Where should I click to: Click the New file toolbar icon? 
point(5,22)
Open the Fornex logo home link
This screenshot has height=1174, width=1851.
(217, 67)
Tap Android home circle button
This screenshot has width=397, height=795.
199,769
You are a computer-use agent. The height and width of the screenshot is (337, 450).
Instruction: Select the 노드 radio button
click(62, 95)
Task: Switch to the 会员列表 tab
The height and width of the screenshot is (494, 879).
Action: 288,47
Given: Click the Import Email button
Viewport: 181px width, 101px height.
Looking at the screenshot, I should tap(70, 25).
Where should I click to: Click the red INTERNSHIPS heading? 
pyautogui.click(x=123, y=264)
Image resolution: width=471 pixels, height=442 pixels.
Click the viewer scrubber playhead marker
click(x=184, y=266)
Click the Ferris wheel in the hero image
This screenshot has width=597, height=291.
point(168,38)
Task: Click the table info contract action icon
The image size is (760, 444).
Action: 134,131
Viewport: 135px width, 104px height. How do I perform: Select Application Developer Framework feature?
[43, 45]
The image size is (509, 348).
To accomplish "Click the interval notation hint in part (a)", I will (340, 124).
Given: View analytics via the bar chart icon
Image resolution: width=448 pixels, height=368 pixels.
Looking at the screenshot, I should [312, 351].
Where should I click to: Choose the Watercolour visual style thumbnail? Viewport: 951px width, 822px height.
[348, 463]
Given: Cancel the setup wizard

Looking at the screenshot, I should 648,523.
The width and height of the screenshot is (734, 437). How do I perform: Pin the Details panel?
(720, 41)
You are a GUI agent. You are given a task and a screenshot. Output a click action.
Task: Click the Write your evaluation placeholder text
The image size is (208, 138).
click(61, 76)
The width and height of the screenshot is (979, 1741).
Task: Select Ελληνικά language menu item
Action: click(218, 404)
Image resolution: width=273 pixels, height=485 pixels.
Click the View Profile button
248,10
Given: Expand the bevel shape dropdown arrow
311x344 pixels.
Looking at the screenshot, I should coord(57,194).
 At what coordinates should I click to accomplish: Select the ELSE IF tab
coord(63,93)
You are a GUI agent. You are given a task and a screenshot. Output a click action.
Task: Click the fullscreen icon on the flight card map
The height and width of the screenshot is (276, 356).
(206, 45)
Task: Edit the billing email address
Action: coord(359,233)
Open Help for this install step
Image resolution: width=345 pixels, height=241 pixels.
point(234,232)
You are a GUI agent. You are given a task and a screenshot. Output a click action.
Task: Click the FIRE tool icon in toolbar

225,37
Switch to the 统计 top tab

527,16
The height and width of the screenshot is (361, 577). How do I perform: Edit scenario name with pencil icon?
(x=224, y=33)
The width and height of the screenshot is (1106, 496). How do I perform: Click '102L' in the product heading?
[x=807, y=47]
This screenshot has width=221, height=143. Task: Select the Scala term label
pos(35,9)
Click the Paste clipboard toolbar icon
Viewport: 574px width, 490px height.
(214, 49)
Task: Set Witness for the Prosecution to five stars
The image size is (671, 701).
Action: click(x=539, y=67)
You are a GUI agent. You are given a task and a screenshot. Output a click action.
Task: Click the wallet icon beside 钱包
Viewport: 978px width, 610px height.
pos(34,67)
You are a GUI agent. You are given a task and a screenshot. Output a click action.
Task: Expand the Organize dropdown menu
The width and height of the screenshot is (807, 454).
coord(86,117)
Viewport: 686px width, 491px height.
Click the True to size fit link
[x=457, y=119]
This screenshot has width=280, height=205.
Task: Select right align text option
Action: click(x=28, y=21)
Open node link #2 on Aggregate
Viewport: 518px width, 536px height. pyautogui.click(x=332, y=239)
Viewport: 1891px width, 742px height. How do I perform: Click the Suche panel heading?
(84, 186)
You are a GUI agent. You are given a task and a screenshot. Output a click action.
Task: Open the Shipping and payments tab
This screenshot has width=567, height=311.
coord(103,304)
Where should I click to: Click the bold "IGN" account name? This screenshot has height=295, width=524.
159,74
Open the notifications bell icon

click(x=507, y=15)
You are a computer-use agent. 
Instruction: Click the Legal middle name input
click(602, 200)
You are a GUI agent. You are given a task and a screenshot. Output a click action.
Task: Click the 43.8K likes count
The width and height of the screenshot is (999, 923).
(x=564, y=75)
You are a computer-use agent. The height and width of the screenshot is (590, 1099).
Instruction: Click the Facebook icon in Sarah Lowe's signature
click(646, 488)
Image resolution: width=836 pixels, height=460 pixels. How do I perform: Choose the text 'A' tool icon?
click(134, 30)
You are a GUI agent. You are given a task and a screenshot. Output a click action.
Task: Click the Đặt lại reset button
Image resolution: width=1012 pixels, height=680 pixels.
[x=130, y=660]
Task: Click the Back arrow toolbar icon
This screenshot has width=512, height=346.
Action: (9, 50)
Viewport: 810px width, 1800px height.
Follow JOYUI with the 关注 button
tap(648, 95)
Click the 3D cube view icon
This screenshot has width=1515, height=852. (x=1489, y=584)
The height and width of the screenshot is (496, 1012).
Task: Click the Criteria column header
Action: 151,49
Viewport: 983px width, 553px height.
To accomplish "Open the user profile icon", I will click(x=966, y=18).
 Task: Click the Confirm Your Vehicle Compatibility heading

══════════════════════════════

◆ **WHAT YOU WILL DO**
Show every line above in which the word "dropdown" appears.

◆ **RESPONSE FOR THIS EXERCISE**
Given: Expand the bevel shape dropdown arrow
Task: Expand the Organize dropdown menu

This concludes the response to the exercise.